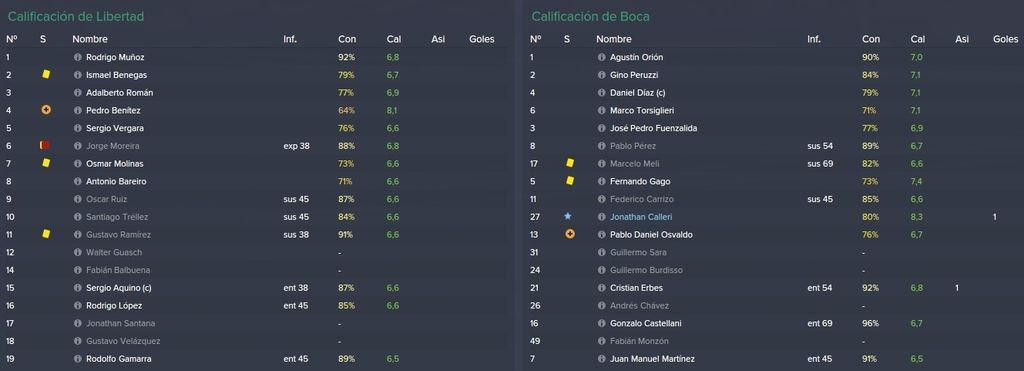The height and width of the screenshot is (371, 1024).
Task: Click the info icon next to Agustín Orión
Action: pos(601,57)
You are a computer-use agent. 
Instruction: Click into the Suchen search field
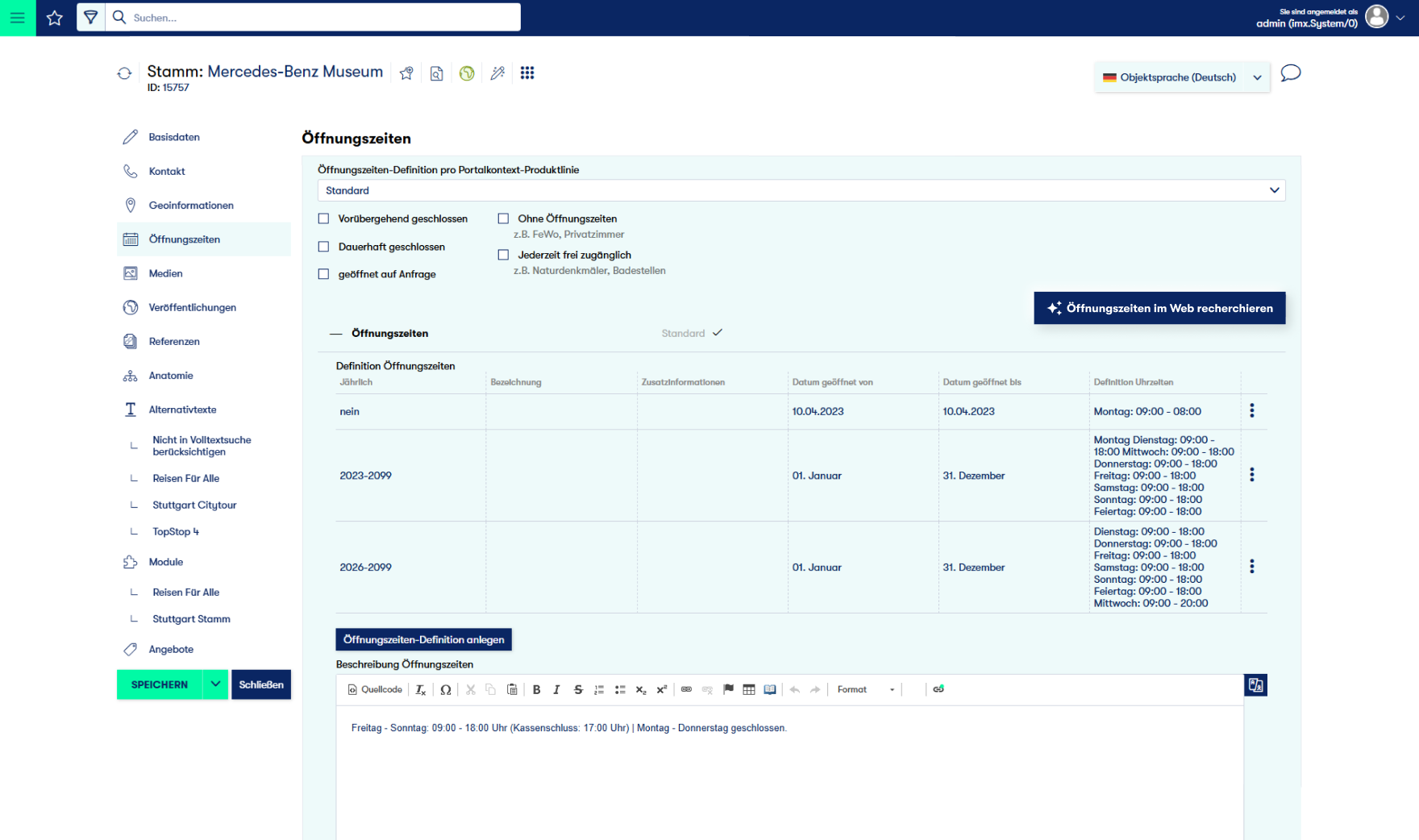coord(322,18)
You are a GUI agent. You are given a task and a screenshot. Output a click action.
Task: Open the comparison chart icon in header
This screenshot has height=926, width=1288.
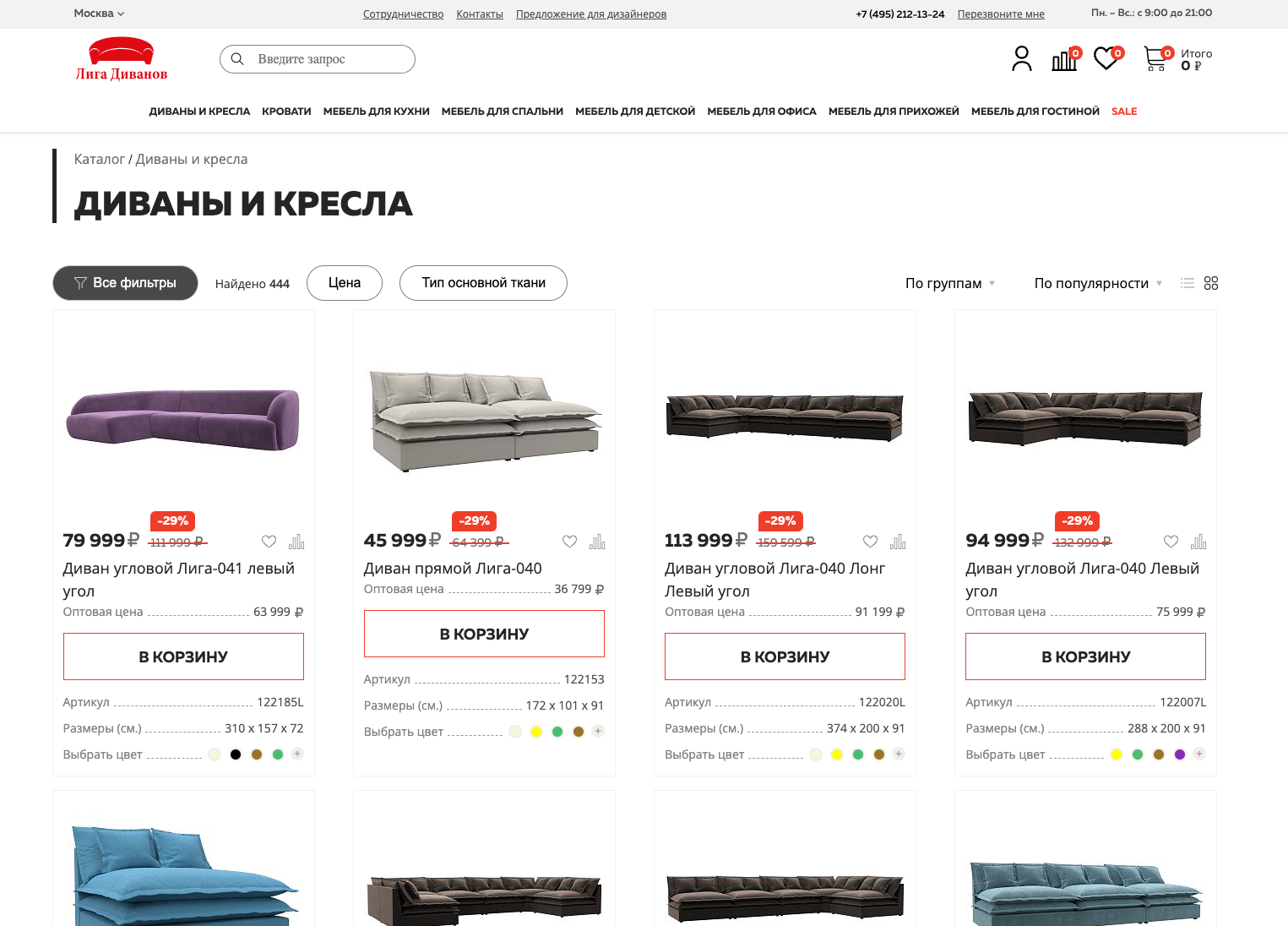click(x=1064, y=59)
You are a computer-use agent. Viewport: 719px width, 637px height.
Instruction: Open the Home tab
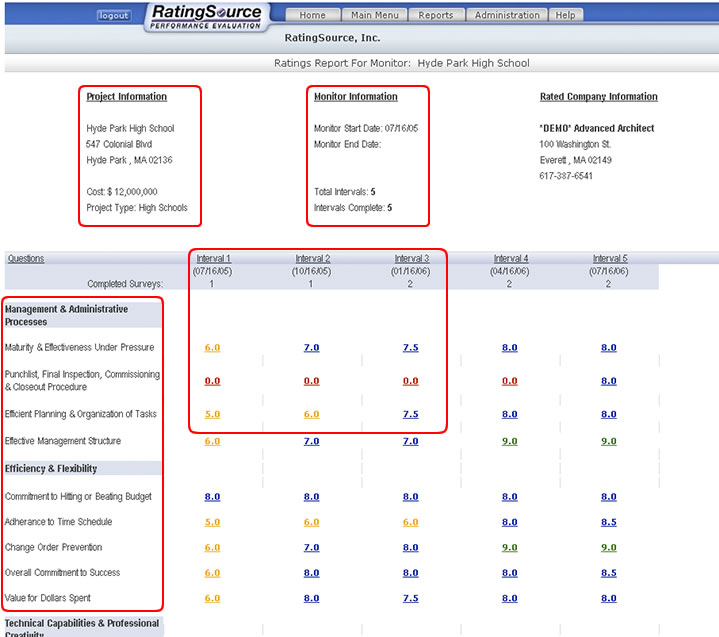[x=312, y=15]
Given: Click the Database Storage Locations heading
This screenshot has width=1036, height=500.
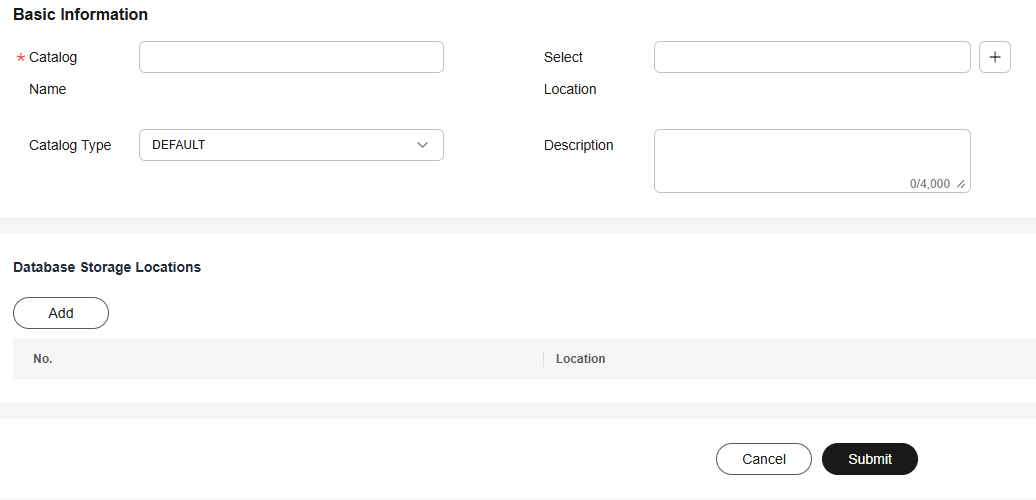Looking at the screenshot, I should 107,267.
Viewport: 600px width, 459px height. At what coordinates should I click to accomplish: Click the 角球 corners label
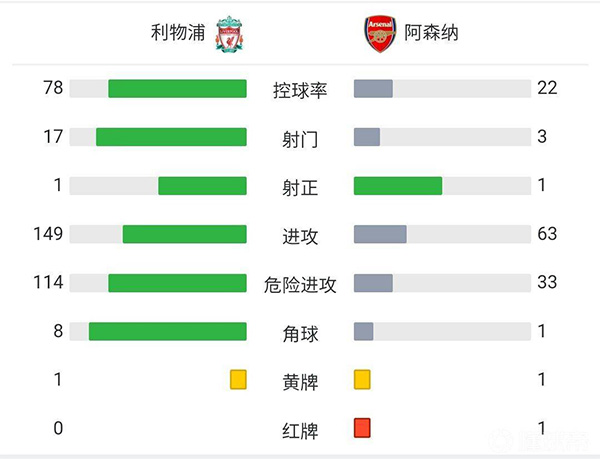300,333
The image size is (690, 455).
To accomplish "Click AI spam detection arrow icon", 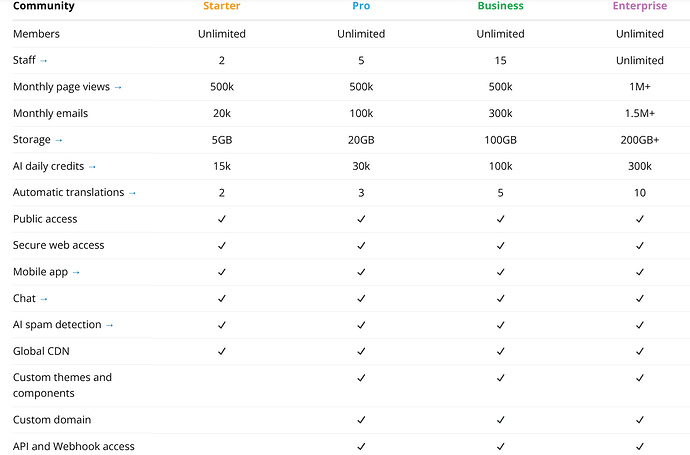I will tap(110, 325).
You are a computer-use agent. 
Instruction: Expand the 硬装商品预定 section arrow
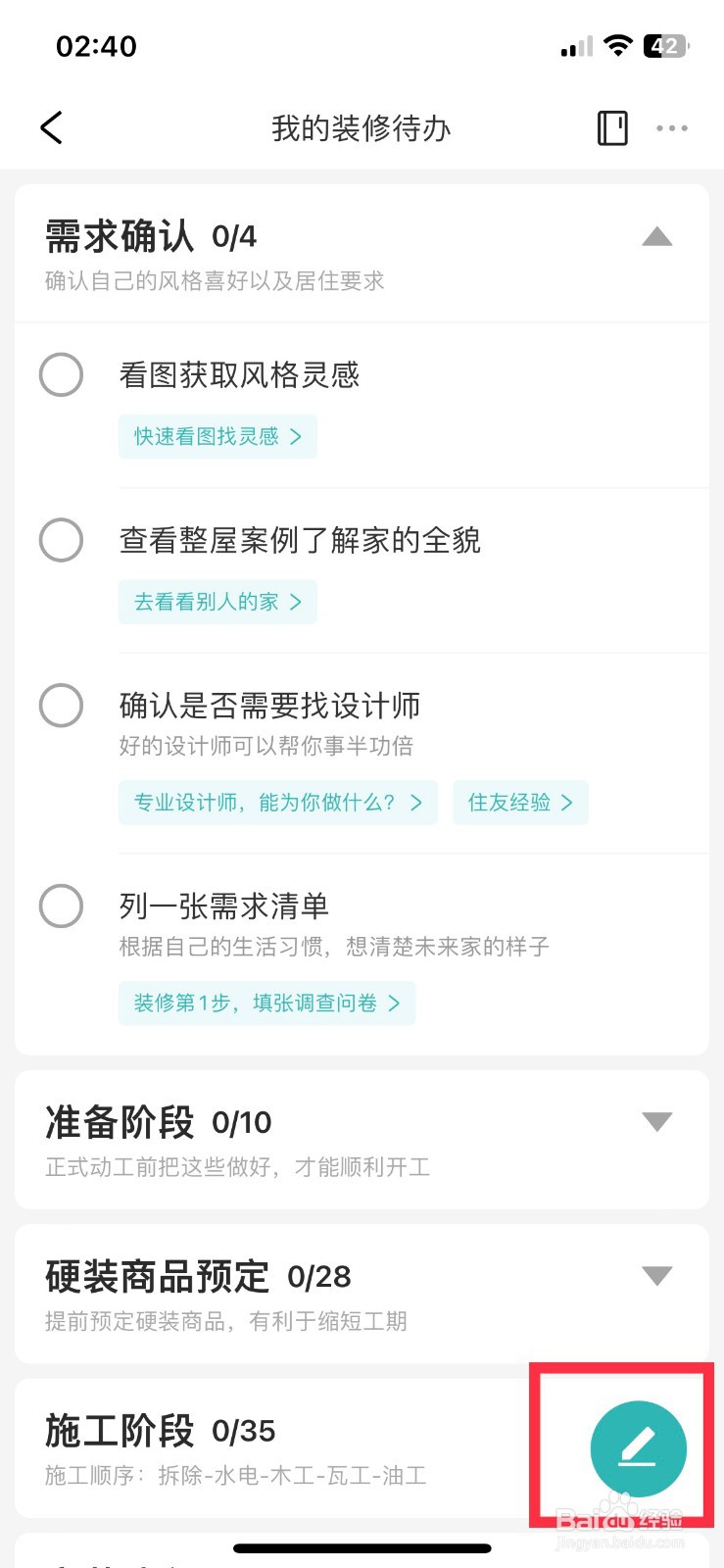tap(656, 1276)
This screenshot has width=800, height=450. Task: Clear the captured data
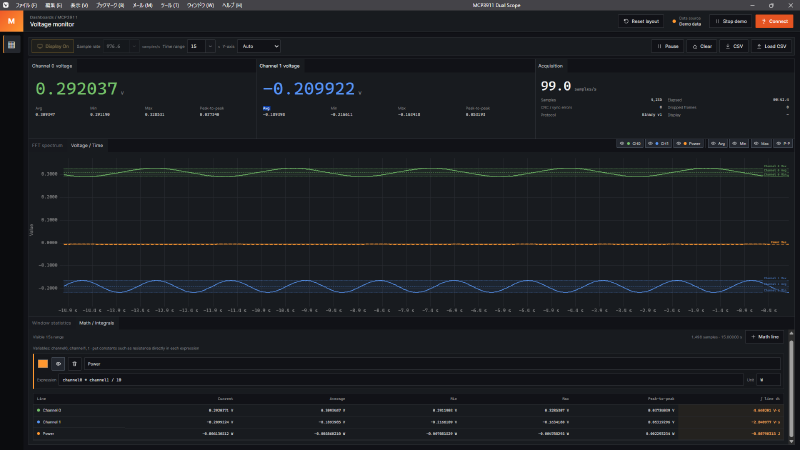click(x=702, y=46)
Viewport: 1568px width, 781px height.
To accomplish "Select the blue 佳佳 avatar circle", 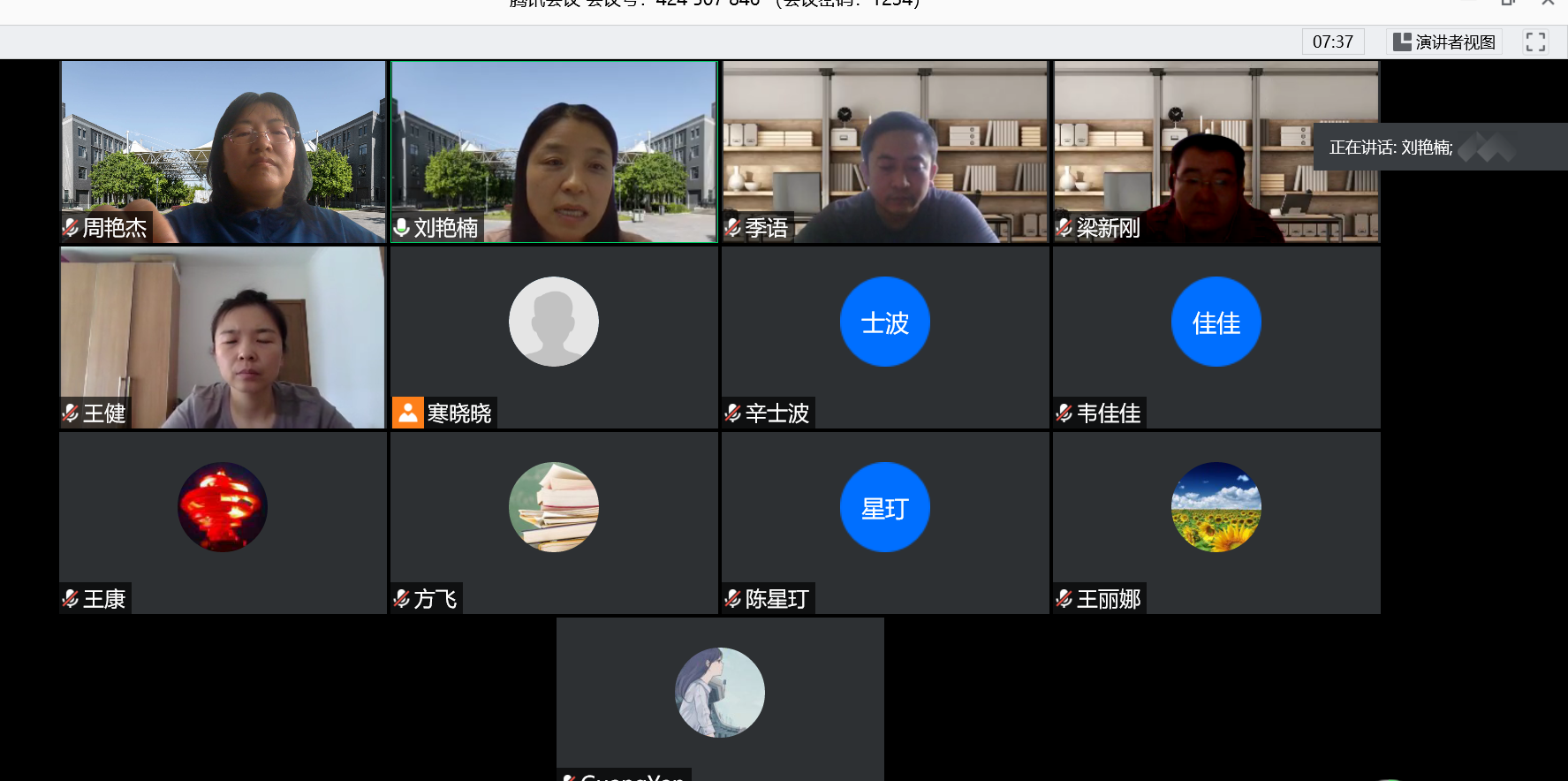I will [x=1216, y=322].
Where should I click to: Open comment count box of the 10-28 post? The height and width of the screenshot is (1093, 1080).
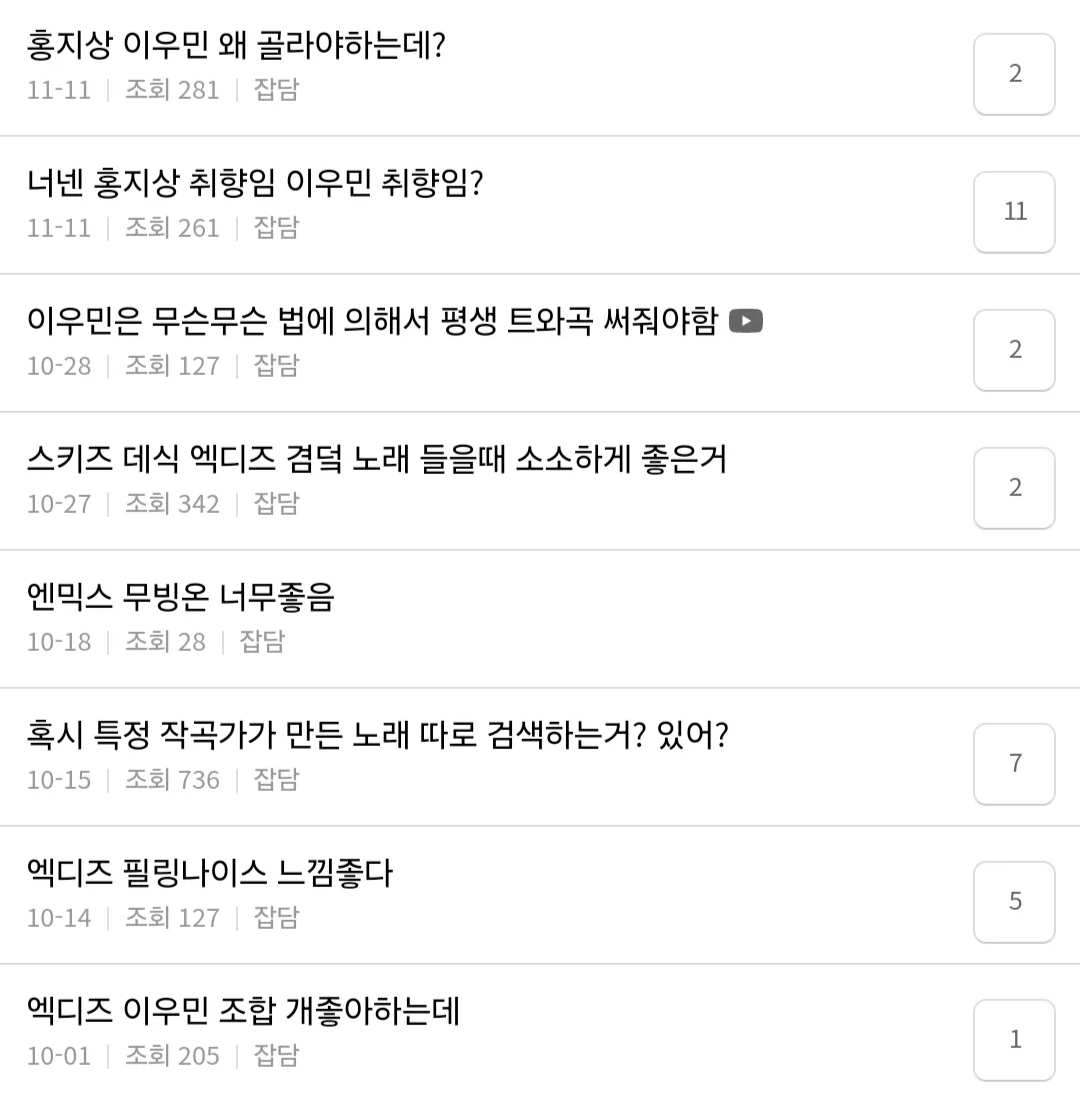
:::
## Your assignment
Every line containing the string "agent" is required; copy each such line from the data.

## Response
You are a computer-use agent. 
You are a GUI agent. You are given a task and a screenshot. Output a click action.
You are a computer-use agent. Viewport: 719px width, 637px height.
You are a computer-use agent. 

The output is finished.